I … detect another element in the shame which I had in being caught
looking at myself in the glass in the hall. I must have been ashamed
or afraid of my own body. Another memory, also of the hall, may help
to explain this. There was a slab outside the dining room door for
standing dishes upon. Once when I was very small Gerald Duckworth
lifted me onto this, and as I sat there he began to explore my body.

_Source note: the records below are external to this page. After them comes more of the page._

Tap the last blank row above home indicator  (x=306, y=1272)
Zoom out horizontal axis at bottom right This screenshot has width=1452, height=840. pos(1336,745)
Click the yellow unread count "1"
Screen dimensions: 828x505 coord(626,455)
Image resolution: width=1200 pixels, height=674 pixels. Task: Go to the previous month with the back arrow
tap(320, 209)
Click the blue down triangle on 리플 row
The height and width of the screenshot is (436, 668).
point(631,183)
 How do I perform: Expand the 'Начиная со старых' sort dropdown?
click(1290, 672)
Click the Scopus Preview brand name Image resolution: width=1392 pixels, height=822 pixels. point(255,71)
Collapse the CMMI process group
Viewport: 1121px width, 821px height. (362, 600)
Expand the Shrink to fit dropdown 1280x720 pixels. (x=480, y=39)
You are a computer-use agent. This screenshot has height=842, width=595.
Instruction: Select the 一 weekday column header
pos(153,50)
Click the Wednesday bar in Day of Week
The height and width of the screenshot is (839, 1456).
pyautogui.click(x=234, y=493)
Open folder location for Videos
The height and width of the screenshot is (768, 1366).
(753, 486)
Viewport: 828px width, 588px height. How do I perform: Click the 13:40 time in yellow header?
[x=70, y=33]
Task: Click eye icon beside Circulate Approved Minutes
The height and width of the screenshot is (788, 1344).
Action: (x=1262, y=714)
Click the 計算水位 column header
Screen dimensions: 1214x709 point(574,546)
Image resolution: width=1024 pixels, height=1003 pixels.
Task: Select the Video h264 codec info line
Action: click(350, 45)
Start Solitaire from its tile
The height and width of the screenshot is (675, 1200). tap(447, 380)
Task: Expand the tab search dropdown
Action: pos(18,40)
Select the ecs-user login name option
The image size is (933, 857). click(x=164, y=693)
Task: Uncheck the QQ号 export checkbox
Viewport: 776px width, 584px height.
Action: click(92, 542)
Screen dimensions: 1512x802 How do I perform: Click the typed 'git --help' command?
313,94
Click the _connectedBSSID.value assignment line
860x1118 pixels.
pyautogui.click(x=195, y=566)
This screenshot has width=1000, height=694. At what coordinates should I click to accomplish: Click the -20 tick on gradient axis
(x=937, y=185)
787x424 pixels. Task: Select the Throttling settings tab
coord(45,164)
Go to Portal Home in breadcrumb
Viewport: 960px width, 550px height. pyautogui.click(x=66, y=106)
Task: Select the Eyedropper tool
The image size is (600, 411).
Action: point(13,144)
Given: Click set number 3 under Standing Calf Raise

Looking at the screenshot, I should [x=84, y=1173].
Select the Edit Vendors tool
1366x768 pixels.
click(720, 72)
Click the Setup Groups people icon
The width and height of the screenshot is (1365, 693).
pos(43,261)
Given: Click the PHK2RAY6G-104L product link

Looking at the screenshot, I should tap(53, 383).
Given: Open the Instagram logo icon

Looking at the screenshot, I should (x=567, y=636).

I can remember the feel of his hand going under my clothes: going
firmly and steadily lower and lower. I remember how I hoped that he
would stop; how I stiffened and wriggled as his hand approached my
private parts. But it did not stop. His hand explored my private
parts too. I remember resenting, disliking it - what was the word
for so dumb and mixed a feeling? It must have been strong, since I
still recall it. This seems to show that a feeling about certain
parts of the body; how they must not be touched; how it is wrong to
allow them to be touched; must be instinctive.8
Questions
-
How does
the context of this extract (part of an autobiography which as
far as we know, only Leonard read) affect our understanding of
it?
-
In this
extract, what interpretation does Woolf herself offer of what
happened to her, and of her reactions to it?
VI. Extract
from a letter to Ethel Smyth, 12 January 1941. Ethel Smyth was a
composer and musician, significantly older than Virginia Woolf, who
became Woolf's friend in the last decade of her life. Smyth
published several frank volumes of memoirs, and she and Woolf
discussed memoir-writing at length. This letter was written only a
couple of months before Woolf died.
But as
so much of life is sexual - or so they say - it rather limits
autobiography if this is blacked out. It must be, I suspect, for
many generations, for women; for its like breaking the hymen - if
thats [sic] the membrane's name - a painful operation, and I suppose
connected with all sorts of subterranean instincts. I still shiver
with shame at the memory of my half brother, standing me on a
ledge, aged about 6, and so exploring my private parts. Why should
I have felt shame then?9
Questions
-
How does
the context of this extract affect your reading of her
description of Gerald's actions?
-
What
interpretation of the event does Woolf offer in this extract?